A avaliação da poluição de um solo, curso d`água ou contaminação de plantas é dificultada nas condições tropicais devido às poucas referências/pesquisas científicas de teores toleráveis de metais contaminantes que tenham sido obtidas nesses ambientes. A adaptação de normas estabelecidas para outros ecossistemas (por exemplo de outros países) não são de inteira confiabilidade frente à variedade de combinações possíveis dos fatores ambientais como chuva, temperatura, umidade, tipo de solo, manejo da cultura, espécie e variedade cultivada, dentre outros. Por outro lado, uma determinada espécie química contaminante pode não ser detectada com as técnicas analíticas atuais, mesmo estando presente em qualquer dos compartimentos do agroecossistema. Assim, vêm sendo desenvolvidos equipamentos que detectam baixíssimas concentrações desses metais, na faixa de partes por bilhão (ppb) ou mesmo partes por trilhão (ppt), com o intuito de precisar, da melhor forma possível, a presença dos elementos ou compostos indesejáveis. Também acompanhando o desenvolvimento tecnológico, a área de toxicologia humana tem obtido avanços consideráveis, conseguindo relacionar um sem número de sintomas orgânicos à presença de diversas substâncias tóxicas no organismo, dentre elas muitos metais pesados.

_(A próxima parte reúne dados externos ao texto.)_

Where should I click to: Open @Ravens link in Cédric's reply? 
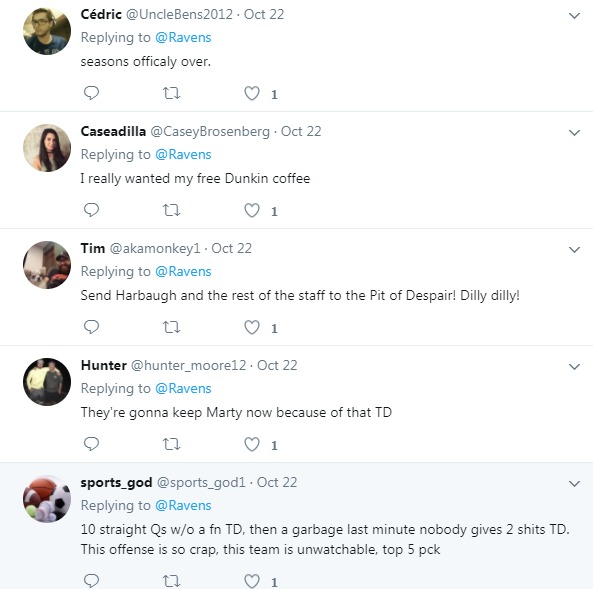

Referências bibliográficas:

Dynia, J. F.; Boeira, R.C.; Souza, M.D.; Silva, A.S.;  Raij, B. van. Relação entre fósforo disponível e cádmio extraível em amostras de solos cultivados com fruteiras no nordeste. Pesquisa em Andamento. 2p. Embrapa Meio Ambiente. Jaguariúna.  2000.

Malavolta, E. Fertilizantes e seu impacto ambiental: micronutrientes e metais pesados, mitos, mistificações e fatos. São Paulo, ProduQuímica, 1994.

Santos, P.l.; Gouvea, R.C.; Dutra, I.R. Human occupational radioactive contamination from the use of phosphated fertilizers. Sci. Tot. Env., 162: 19-22. 1995.

[1] Um elemento é biodisponível quando encontra-se numa forma química que as plantas são capazes de absorver, afetando o ciclo de vida das mesmas.